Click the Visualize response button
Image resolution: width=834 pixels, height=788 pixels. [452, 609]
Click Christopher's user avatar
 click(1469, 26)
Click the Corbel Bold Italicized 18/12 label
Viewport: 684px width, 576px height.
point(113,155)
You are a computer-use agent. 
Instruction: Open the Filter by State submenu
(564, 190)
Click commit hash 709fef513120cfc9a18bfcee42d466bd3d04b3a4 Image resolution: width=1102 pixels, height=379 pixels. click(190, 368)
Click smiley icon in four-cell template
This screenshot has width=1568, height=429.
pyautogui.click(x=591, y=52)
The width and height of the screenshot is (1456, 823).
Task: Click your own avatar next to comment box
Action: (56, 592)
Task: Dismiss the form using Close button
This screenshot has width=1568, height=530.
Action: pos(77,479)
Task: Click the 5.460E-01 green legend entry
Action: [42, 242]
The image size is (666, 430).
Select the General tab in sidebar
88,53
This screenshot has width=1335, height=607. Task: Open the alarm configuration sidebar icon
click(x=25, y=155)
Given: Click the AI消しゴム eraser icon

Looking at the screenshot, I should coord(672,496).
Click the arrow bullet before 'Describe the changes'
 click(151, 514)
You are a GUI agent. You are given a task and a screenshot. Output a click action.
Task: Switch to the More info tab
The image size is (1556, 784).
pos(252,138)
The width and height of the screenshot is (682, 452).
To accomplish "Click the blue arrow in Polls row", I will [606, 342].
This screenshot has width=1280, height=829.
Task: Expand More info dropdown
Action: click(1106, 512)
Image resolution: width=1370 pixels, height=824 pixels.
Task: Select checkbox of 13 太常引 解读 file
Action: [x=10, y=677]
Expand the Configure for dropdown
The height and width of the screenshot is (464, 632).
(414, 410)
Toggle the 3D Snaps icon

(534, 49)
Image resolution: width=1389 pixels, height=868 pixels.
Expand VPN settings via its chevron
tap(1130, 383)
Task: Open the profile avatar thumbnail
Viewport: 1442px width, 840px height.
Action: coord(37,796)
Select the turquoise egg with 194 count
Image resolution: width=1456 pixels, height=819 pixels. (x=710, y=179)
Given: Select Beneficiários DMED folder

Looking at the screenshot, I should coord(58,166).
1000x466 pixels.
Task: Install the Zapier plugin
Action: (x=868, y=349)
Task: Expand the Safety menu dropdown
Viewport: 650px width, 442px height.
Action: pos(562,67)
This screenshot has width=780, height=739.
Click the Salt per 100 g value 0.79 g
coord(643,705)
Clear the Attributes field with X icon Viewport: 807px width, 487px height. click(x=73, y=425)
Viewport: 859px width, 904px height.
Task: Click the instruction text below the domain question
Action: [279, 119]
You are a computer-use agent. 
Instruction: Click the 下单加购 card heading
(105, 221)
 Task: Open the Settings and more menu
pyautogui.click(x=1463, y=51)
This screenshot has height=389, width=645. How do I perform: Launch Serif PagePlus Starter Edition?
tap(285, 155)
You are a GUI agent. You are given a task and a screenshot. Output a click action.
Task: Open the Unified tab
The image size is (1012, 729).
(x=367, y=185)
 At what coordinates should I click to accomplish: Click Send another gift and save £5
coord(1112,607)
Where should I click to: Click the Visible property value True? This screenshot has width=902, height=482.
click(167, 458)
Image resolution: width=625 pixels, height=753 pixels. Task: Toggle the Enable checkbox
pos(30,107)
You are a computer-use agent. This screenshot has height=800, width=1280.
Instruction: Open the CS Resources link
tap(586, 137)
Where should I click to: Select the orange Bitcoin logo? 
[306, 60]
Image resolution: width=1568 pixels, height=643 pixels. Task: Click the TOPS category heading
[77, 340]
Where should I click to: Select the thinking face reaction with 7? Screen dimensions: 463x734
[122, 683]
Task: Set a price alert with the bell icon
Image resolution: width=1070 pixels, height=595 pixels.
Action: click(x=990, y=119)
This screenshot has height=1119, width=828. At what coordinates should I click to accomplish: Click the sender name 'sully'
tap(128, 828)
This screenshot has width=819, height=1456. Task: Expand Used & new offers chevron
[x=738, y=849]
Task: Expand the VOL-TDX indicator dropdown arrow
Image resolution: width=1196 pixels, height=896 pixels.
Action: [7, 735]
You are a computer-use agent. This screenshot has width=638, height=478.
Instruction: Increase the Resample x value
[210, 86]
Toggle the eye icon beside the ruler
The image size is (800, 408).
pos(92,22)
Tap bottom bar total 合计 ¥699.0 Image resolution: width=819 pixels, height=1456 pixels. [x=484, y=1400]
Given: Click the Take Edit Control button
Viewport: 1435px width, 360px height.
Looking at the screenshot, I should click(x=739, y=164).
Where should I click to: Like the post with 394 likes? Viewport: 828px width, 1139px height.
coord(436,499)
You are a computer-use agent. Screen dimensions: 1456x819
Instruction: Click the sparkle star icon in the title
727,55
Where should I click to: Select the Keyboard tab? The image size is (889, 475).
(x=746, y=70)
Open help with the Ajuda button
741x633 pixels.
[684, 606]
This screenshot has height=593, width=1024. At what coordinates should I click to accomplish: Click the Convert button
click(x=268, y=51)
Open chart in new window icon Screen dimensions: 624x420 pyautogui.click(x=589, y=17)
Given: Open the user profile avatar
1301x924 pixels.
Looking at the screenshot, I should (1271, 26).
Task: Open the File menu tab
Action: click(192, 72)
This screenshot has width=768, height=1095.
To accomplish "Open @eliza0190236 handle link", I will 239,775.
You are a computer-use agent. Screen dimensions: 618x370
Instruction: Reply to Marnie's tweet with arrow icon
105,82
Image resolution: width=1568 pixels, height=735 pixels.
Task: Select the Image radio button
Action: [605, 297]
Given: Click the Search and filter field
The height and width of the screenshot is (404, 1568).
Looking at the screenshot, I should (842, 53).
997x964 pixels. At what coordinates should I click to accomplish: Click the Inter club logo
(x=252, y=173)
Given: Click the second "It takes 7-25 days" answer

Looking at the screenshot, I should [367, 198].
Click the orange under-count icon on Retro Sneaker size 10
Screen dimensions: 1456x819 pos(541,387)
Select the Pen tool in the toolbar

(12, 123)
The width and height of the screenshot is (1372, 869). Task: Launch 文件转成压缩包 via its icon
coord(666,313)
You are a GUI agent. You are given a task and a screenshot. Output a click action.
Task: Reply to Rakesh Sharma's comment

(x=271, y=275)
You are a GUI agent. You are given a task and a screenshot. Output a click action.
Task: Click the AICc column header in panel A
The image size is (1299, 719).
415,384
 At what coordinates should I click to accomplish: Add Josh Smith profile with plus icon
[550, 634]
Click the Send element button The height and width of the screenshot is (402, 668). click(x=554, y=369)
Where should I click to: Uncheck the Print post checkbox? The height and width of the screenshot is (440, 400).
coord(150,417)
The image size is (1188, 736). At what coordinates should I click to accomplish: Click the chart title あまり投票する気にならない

================

**REQUIREMENT:** Please reproduce the lines from the line with "Given: Click the AI消しゴム eraser icon" to the line with "The width and height of the screenshot is (682, 452).", both ends included, exactly as they appear above.

**RESULT OF THE EXERCISE:**
Given: Click the AI消しゴム eraser icon

Looking at the screenshot, I should coord(672,496).
Click the arrow bullet before 'Describe the changes'
 click(151, 514)
You are a GUI agent. You are given a task and a screenshot. Output a click action.
Task: Switch to the More info tab
The image size is (1556, 784).
pos(252,138)
The width and height of the screenshot is (682, 452).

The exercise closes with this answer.